● **Problem**
Put the entries between the lines holding "The height and width of the screenshot is (1213, 840)." and "Student Support Team", inclusive, into a JSON list of strings, one string per line, and leave out blank lines.

***

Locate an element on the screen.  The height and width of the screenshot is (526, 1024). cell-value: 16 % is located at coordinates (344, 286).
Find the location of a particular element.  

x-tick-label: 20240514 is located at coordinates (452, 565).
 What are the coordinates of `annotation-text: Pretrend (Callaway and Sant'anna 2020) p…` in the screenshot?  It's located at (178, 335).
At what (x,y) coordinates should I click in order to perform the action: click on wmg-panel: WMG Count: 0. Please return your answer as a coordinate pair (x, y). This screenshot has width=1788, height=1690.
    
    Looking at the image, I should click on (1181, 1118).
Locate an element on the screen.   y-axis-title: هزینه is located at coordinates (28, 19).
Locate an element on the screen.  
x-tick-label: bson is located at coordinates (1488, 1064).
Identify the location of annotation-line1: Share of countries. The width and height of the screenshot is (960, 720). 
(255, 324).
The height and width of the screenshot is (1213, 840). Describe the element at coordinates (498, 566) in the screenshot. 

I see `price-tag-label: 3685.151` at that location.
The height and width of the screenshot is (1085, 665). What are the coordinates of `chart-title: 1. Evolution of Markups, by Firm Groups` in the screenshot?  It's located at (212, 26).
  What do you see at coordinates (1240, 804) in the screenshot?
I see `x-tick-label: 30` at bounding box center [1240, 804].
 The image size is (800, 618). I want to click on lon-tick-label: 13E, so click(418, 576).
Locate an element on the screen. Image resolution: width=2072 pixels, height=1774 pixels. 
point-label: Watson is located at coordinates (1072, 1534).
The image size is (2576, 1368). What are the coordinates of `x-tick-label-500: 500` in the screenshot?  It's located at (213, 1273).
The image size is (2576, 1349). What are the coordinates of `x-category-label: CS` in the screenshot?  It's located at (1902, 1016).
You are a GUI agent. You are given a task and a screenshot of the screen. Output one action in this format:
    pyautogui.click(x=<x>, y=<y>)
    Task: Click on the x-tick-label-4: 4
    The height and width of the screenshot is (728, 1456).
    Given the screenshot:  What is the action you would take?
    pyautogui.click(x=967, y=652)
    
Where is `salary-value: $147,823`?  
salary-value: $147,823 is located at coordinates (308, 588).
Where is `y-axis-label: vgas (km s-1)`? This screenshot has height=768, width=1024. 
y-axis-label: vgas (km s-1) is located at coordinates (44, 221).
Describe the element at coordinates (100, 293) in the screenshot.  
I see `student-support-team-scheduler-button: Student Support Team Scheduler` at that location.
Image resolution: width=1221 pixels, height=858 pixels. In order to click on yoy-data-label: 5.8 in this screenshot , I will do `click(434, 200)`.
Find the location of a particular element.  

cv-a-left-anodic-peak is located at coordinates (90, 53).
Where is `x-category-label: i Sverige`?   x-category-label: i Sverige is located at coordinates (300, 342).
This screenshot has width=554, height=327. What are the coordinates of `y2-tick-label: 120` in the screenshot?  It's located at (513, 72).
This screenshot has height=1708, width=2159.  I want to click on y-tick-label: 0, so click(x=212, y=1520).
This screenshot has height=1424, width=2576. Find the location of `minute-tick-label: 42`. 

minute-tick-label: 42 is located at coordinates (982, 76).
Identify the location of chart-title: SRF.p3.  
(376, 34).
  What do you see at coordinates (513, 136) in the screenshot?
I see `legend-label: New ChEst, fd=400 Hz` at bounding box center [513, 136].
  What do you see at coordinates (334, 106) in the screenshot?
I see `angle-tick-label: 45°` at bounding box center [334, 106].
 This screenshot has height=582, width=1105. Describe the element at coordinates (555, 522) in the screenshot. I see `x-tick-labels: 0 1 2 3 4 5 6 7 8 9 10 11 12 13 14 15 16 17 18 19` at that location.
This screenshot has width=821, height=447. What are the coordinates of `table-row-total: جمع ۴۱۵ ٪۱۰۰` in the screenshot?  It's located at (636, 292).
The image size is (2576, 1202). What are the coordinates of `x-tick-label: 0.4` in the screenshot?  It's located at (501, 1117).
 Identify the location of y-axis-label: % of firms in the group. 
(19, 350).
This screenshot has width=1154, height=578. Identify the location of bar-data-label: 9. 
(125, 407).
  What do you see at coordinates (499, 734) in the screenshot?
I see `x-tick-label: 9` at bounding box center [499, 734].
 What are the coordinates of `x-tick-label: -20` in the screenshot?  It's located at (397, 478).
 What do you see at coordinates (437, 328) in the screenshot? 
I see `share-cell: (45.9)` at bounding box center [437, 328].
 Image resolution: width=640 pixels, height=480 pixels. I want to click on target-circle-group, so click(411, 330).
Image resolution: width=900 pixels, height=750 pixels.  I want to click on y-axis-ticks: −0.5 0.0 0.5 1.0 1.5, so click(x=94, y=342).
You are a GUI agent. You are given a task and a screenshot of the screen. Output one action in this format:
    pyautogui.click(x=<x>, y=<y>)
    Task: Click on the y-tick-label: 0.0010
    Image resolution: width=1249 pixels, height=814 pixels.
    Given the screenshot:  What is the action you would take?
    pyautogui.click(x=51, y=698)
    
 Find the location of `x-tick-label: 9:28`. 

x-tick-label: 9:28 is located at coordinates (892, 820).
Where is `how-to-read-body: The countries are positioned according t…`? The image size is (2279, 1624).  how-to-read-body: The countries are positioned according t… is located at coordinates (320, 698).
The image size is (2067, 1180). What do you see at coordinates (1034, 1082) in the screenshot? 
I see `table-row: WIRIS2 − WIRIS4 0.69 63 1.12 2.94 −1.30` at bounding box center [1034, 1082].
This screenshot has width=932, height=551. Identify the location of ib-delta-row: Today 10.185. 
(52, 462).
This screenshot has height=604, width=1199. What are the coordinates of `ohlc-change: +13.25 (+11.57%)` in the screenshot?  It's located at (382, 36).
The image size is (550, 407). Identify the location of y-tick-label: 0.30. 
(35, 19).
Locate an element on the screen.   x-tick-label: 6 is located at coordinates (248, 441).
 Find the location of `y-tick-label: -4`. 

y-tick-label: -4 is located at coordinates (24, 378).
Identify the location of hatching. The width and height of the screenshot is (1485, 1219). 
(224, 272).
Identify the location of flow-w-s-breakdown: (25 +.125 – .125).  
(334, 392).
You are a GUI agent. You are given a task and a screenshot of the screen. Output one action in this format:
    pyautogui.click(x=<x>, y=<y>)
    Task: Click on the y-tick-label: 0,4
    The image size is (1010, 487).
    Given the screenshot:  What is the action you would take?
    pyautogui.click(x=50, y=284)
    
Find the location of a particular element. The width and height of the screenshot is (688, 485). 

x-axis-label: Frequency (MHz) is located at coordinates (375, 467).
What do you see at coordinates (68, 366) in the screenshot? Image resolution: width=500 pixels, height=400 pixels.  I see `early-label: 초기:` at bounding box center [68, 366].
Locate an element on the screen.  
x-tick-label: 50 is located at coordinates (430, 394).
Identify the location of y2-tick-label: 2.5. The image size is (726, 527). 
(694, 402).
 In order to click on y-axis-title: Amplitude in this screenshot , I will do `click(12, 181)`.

***

● **Written reply**
[
  "The height and width of the screenshot is (1213, 840). Describe the element at coordinates (498, 566) in the screenshot. ",
  "I see `price-tag-label: 3685.151` at that location.",
  "The height and width of the screenshot is (1085, 665). What are the coordinates of `chart-title: 1. Evolution of Markups, by Firm Groups` in the screenshot?  It's located at (212, 26).",
  "  What do you see at coordinates (1240, 804) in the screenshot?",
  "I see `x-tick-label: 30` at bounding box center [1240, 804].",
  " The image size is (800, 618). I want to click on lon-tick-label: 13E, so click(418, 576).",
  "Locate an element on the screen. Image resolution: width=2072 pixels, height=1774 pixels. ",
  "point-label: Watson is located at coordinates (1072, 1534).",
  "The image size is (2576, 1368). What are the coordinates of `x-tick-label-500: 500` in the screenshot?  It's located at (213, 1273).",
  "The image size is (2576, 1349). What are the coordinates of `x-category-label: CS` in the screenshot?  It's located at (1902, 1016).",
  "You are a GUI agent. You are given a task and a screenshot of the screen. Output one action in this format:",
  "    pyautogui.click(x=<x>, y=<y>)",
  "    Task: Click on the x-tick-label-4: 4",
  "    The height and width of the screenshot is (728, 1456).",
  "    Given the screenshot:  What is the action you would take?",
  "    pyautogui.click(x=967, y=652)",
  "Where is `salary-value: $147,823`?  ",
  "salary-value: $147,823 is located at coordinates (308, 588).",
  "Where is `y-axis-label: vgas (km s-1)`? This screenshot has height=768, width=1024. ",
  "y-axis-label: vgas (km s-1) is located at coordinates (44, 221).",
  "Describe the element at coordinates (100, 293) in the screenshot.  ",
  "I see `student-support-team-scheduler-button: Student Support Team Scheduler` at that location."
]